There’s a notion in the venture market that LPs typically dislike GPs writing discovery checks. Though I’ve written about VCs writing more discovery checks (here and here) in the past two years, discovery checks have often been a function of investor FOMO (fear of missing out) and not playing their core game. The returns of any established fund are largely realized on big checks with ownership targets.

Of course, rolling funds, micro-VCs, and angels optimize for a different game. They’re spreading their net thinner, but also leveraging their relationships to get into oversubscribed rounds or putting really small bets into hopefuls. Proportionally speaking, if they make bad bets, they lose the same percentage of money, but on an absolute dollar amount, they lose far less. And, well, it’s much easier to return a $1M fund than a $100M fund. It’s also far less committal for LPs to invest in a small fund than a big fund intended to make their incredible returns. The small fund is the bet.

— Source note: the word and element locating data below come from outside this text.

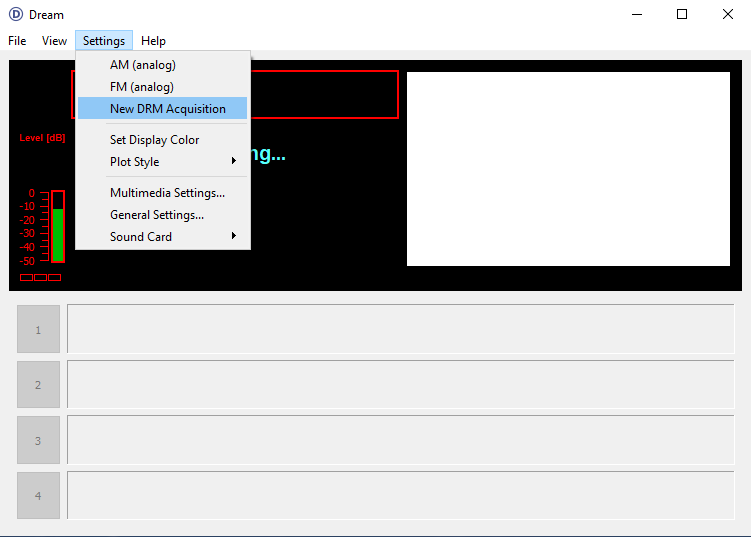Open General Settings dialog
Image resolution: width=751 pixels, height=537 pixels.
[156, 215]
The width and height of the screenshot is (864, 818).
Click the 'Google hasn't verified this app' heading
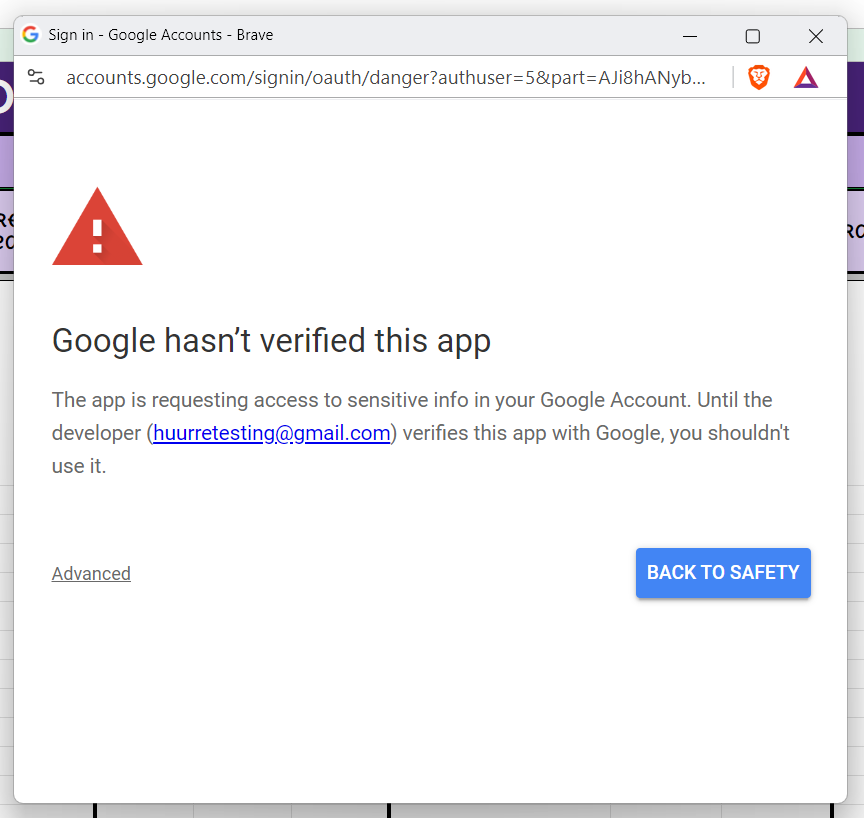(x=271, y=341)
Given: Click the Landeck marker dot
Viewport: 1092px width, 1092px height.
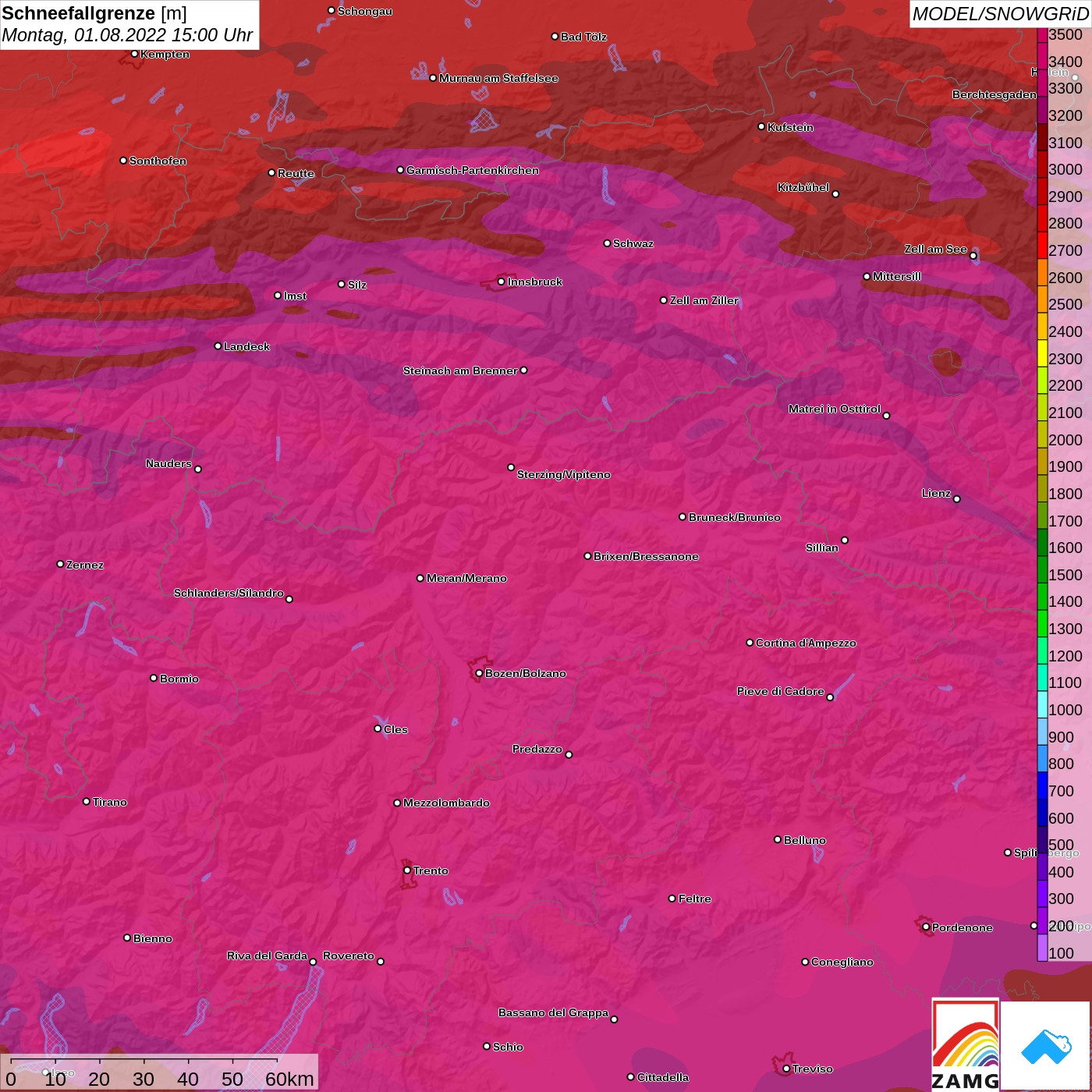Looking at the screenshot, I should point(218,346).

The large fund for an LP is the money-making machine.

I was talking with a Venture Partner of a name-brand accelerator yesterday, and he offered a second perspective.

The reason discovery checks by larger funds don’t make any money is because it’s irregular and inconsistent. There often is no fund strategy behind it. That said, if you make discovery checks your core business, that means a fundamentally different strategy. Is that strategy consistent, predictable, and scalable? For accelerators, they’ve made writing discovery checks part of their fund strategy. Their game, at the end of the day, is “buying options.”

It’s a call option. Accelerators invest $100K for 5-10% to buy the rights for the next round. The money is being made in the follow-on, not on the initial bet. And if there’s a fund strategy to deploy 100 checks of a $100K, there’s a systematic approach to writing discovery checks. This is why many accelerators include a provision for pro rata of $0.5-1M in a future round. And they’re unwilling to budge on that, even if a founder comes back and wants to seed that allocation to downstream investors.

Why would an entrepreneur take the $100K that comes with the $500K-$1M option down the road? Accelerators and a lot of angel funds out there are willing to write you, the founder, the check faster and with less debate than other investors on the market.

There’s also a reason many accelerators focus on software rather than other potential areas of investment. A $100K check will get you much further for an asset-lite software company than a deep tech or hardware company. The same amount of cash can bring a software company to market, while a hardware company stays in R&D.